- [LISTED ENTRIES]
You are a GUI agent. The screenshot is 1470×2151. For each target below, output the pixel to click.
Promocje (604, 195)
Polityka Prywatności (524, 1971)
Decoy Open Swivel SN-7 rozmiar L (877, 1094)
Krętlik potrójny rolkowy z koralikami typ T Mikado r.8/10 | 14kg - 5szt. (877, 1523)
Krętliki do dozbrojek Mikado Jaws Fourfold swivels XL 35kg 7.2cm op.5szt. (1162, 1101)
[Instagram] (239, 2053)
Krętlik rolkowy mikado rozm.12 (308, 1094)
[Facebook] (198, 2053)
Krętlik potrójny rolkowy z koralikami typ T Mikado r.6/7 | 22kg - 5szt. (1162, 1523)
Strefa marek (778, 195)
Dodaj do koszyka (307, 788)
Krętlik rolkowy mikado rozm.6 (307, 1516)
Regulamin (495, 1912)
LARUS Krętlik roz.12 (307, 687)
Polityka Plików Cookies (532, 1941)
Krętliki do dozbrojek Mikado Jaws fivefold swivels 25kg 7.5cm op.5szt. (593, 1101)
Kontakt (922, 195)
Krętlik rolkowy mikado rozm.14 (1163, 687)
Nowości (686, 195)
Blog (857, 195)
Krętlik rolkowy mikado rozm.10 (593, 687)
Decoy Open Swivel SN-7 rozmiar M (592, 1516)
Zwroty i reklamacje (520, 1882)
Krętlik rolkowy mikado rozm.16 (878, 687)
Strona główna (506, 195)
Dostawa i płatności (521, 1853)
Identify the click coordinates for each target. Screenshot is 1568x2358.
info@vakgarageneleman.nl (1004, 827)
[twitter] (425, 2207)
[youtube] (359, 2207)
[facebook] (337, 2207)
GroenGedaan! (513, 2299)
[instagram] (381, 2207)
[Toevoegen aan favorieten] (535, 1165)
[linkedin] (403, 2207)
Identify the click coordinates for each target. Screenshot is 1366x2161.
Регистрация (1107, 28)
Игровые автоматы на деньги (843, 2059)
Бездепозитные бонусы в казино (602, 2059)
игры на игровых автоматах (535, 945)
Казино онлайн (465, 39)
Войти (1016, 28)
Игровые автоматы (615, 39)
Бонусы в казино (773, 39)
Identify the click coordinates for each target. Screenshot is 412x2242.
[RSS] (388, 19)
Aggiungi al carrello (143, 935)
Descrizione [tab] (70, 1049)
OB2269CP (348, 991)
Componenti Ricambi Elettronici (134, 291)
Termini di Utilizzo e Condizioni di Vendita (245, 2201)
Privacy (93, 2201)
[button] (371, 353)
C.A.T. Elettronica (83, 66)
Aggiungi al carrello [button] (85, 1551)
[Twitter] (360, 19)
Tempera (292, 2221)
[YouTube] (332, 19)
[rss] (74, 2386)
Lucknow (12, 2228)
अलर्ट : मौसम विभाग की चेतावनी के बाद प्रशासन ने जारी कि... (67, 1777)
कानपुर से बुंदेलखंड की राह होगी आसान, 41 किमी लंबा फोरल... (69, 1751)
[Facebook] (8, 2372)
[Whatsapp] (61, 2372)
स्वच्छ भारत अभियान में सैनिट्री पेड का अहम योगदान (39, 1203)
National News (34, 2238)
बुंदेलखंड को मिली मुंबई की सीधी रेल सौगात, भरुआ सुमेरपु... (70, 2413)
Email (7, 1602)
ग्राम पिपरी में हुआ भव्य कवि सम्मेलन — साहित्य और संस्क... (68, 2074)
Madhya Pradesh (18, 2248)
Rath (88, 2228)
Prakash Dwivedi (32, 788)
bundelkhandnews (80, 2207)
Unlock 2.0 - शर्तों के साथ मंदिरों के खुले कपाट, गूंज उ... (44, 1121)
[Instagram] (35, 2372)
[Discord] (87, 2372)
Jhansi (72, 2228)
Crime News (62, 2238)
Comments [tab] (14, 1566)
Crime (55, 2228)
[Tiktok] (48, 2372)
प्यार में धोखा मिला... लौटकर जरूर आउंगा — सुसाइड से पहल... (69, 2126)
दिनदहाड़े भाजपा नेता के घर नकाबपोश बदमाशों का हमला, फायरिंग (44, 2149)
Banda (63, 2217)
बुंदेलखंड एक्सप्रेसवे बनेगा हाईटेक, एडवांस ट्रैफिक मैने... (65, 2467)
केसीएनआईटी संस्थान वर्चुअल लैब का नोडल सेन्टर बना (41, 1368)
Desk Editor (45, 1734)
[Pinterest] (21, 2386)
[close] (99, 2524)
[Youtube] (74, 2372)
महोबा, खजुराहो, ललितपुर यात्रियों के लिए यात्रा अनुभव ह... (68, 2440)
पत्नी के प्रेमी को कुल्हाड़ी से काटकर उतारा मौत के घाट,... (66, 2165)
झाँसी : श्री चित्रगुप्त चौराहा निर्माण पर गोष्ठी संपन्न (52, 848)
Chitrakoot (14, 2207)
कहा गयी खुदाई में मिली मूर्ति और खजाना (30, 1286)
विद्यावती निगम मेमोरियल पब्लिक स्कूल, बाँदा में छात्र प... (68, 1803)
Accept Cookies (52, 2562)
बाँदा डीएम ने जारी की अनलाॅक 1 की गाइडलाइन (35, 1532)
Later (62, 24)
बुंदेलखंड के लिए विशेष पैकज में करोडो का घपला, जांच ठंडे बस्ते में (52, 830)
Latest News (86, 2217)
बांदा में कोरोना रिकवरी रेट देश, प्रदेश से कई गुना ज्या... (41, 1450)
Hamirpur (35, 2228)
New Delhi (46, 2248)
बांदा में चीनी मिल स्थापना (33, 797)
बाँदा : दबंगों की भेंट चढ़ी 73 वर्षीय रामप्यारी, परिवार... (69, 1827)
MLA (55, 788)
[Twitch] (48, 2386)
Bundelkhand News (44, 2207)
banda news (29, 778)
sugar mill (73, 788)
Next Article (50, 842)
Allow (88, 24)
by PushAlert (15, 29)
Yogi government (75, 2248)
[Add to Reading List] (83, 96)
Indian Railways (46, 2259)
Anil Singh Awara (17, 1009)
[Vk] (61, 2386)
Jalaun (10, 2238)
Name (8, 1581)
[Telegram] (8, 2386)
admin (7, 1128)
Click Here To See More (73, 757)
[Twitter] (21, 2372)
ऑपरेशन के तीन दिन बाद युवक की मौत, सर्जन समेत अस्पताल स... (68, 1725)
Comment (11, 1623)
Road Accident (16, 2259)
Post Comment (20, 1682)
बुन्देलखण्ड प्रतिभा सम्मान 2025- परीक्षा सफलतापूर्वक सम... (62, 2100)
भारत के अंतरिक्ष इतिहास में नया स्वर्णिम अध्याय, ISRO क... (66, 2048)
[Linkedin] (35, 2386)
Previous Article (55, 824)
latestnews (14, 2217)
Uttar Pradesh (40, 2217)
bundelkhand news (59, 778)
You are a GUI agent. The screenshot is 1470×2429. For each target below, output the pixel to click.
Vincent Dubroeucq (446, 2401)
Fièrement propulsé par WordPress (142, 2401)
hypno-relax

- [DESCRIPTION OF THE TASK] Your answer should consist only of the lines from the one with "MLA (55, 788)" through the end of the data above, reproduced exactly.

- [SOLUTION]
MLA (55, 788)
[Twitch] (48, 2386)
Bundelkhand News (44, 2207)
banda news (29, 778)
sugar mill (73, 788)
Next Article (50, 842)
Allow (88, 24)
by PushAlert (15, 29)
Yogi government (75, 2248)
[Add to Reading List] (83, 96)
Indian Railways (46, 2259)
Anil Singh Awara (17, 1009)
[Vk] (61, 2386)
Jalaun (10, 2238)
Name (8, 1581)
[Telegram] (8, 2386)
admin (7, 1128)
Click Here To See More (73, 757)
[Twitter] (21, 2372)
ऑपरेशन के तीन दिन बाद युवक की मौत, सर्जन समेत अस्पताल स... (68, 1725)
Comment (11, 1623)
Road Accident (16, 2259)
Post Comment (20, 1682)
बुन्देलखण्ड प्रतिभा सम्मान 2025- परीक्षा सफलतापूर्वक सम... (62, 2100)
भारत के अंतरिक्ष इतिहास में नया स्वर्णिम अध्याय, ISRO क... (66, 2048)
[Linkedin] (35, 2386)
Previous Article (55, 824)
latestnews (14, 2217)
Uttar Pradesh (40, 2217)
bundelkhand news (59, 778)
You are a GUI agent. The screenshot is 1470×2429. For each target below, output the pixel to click.
Vincent Dubroeucq (446, 2401)
Fièrement propulsé par WordPress (142, 2401)
hypno-relax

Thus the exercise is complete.